◆ TEXT PASSAGE

From d70d7ff20e875402b2259a9614ad29b465b8eb1a Mon Sep 17 00:00:00 2001
From: Yannick Stephan <stephan.yannick@me.com>
Date: Sun, 9 Feb 2025 20:05:59 +0100
Subject: [PATCH] added at call check

---
 lightrag/lightrag.py | 15 +++------------
 1 file changed, 3 insertions(+), 12 deletions(-)

diff --git a/lightrag/lightrag.py b/lightrag/lightrag.py
index bf395e29..bf03447e 100644
--- a/lightrag/lightrag.py
+++ b/lightrag/lightrag.py
@@ -538,16 +538,6 @@ class LightRAG:
             logger.info("All documents have been processed or are duplicates")
             return
 
-        to_process_docs_ids = set(to_process_docs.keys())
-
-        # Get allready processed documents (text chunks and full docs)
-        text_chunks_processed_doc_ids = await self.text_chunks.filter_keys(
-            to_process_docs_ids
-        )
-        full_docs_processed_doc_ids = await self.full_docs.filter_keys(
-            to_process_docs_ids
-        )
-
         # 2. split docs into chunks, insert chunks, update doc status
         batch_size = self.addon_params.get("insert_batch_size", 10)
         batch_docs_list = [
@@ -597,14 +587,15 @@ class LightRAG:
                 await self._process_entity_relation_graph(chunks)

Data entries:
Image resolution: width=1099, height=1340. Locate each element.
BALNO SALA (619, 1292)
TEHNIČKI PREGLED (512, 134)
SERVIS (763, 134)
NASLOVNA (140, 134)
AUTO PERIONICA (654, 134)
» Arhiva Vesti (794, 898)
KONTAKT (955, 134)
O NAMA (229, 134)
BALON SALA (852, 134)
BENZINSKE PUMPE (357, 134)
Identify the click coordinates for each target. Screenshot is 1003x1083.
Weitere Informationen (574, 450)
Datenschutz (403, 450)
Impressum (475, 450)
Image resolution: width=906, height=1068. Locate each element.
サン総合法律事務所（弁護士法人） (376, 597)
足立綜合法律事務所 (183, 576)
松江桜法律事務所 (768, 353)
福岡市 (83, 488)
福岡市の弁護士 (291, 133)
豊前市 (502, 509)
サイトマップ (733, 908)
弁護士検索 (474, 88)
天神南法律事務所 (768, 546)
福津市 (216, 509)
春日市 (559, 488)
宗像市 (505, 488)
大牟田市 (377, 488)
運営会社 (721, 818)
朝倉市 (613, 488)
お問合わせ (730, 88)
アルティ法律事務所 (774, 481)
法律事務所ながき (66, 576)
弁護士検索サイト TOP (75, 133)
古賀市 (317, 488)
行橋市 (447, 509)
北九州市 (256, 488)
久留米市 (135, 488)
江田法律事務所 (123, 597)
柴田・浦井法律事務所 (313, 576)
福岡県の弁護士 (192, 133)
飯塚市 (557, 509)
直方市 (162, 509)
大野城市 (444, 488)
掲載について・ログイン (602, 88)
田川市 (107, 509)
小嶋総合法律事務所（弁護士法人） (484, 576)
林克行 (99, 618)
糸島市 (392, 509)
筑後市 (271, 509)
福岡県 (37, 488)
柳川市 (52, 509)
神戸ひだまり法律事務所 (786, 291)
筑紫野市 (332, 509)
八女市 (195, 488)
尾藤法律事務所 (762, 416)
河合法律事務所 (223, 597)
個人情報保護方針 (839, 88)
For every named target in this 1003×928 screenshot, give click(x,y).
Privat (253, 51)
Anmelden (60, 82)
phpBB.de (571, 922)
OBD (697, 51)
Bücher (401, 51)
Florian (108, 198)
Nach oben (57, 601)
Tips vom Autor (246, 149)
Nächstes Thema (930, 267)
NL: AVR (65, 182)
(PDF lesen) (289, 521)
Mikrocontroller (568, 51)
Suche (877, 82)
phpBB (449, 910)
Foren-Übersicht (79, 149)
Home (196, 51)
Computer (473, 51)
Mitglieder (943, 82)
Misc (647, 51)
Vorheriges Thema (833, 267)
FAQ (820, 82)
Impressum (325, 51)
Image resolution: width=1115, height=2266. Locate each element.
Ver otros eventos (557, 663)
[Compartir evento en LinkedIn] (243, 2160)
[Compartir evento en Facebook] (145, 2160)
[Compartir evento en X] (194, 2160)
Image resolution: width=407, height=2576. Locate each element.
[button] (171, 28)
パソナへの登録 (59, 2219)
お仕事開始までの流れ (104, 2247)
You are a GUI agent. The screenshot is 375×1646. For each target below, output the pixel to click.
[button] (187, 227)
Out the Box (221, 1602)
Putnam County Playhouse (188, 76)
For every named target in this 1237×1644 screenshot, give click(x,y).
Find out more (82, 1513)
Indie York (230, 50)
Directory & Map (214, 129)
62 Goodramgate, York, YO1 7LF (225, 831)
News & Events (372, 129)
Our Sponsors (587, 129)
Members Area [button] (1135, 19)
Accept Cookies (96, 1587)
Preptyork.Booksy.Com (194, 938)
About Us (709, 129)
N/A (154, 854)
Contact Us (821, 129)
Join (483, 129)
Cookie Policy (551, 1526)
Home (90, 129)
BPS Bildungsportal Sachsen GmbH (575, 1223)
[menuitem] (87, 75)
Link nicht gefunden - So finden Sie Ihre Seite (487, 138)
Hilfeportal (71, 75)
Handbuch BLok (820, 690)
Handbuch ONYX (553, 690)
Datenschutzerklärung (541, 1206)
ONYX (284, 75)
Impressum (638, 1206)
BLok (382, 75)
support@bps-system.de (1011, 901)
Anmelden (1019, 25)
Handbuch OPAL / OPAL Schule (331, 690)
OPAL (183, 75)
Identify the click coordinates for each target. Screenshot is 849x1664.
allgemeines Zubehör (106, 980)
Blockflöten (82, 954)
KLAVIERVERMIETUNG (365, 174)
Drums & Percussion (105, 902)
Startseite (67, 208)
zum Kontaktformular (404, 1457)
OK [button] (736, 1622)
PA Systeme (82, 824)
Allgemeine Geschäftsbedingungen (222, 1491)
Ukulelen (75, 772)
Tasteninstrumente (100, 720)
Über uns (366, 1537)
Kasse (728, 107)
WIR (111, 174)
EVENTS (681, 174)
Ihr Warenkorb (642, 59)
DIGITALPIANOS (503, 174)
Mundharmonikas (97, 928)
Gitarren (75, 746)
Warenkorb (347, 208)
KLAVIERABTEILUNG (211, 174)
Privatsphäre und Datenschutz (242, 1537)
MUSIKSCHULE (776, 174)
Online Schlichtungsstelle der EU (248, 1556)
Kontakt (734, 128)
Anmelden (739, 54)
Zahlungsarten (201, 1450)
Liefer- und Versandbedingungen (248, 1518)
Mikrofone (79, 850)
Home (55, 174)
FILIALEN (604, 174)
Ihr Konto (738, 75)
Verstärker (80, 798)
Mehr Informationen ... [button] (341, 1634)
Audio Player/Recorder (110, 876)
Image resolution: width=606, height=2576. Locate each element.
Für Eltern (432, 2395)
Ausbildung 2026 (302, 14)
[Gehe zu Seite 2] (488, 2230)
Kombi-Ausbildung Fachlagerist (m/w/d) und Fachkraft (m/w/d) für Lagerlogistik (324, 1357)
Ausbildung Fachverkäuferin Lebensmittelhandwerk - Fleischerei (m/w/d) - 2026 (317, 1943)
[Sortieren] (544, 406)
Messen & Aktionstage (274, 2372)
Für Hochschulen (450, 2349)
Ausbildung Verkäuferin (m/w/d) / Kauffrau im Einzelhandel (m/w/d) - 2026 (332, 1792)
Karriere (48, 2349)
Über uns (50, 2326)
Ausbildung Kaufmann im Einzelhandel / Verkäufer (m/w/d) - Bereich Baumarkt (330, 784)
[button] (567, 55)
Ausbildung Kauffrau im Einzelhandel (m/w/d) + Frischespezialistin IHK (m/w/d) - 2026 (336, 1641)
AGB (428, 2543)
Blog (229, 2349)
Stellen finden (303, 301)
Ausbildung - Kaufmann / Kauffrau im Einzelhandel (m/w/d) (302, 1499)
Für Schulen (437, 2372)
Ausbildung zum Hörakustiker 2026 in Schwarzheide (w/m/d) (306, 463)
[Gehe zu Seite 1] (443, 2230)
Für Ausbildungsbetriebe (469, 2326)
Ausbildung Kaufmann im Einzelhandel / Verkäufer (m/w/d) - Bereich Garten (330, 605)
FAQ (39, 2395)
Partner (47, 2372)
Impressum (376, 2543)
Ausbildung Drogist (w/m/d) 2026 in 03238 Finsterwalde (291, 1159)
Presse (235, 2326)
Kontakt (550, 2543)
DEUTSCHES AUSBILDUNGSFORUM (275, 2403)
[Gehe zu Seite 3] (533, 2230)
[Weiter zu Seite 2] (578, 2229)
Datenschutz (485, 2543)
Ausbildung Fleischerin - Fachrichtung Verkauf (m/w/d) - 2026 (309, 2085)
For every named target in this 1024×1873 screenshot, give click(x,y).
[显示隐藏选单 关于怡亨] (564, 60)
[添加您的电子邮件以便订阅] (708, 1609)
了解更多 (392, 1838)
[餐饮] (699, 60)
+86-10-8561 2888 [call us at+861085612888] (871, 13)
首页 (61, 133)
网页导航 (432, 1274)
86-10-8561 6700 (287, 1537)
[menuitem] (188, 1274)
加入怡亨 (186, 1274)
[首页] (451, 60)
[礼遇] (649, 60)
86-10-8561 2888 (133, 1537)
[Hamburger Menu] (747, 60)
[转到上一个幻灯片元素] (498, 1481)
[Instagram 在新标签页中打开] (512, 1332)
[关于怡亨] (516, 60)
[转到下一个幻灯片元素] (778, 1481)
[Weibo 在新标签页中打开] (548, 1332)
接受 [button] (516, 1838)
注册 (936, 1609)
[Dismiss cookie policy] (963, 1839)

◆ WORK INSTRUCTIONS
1. In the lightrag.py patch, copy the lines from "diff --git a/lightrag/lightrag.py" up to and including "and full docs)".
2. Continue the lightrag.py patch after its last line.

◆ ANSWERS FOR THE EXERCISE
1.
diff --git a/lightrag/lightrag.py b/lightrag/lightrag.py
index bf395e29..bf03447e 100644
--- a/lightrag/lightrag.py
+++ b/lightrag/lightrag.py
@@ -538,16 +538,6 @@ class LightRAG:
             logger.info("All documents have been processed or are duplicates")
             return
 
-        to_process_docs_ids = set(to_process_docs.keys())
-
-        # Get allready processed documents (text chunks and full docs)

2.
 
                 tasks[id_doc] = []
+
                 # Check if document already processed the doc
-                if id_doc not in full_docs_processed_doc_ids:
+                if await self.full_docs.get_by_id(id_doc) is None:
                     tasks[id_doc].append(
                         self.full_docs.upsert({id_doc: {"content": status_doc.content}})
                     )
 
                 # Check if chunks already processed  the doc
-                if id_doc not in text_chunks_processed_doc_ids:
+                if await self.text_chunks.get_by_id(id_doc) is None:
                     tasks[id_doc].append(self.text_chunks.upsert(chunks))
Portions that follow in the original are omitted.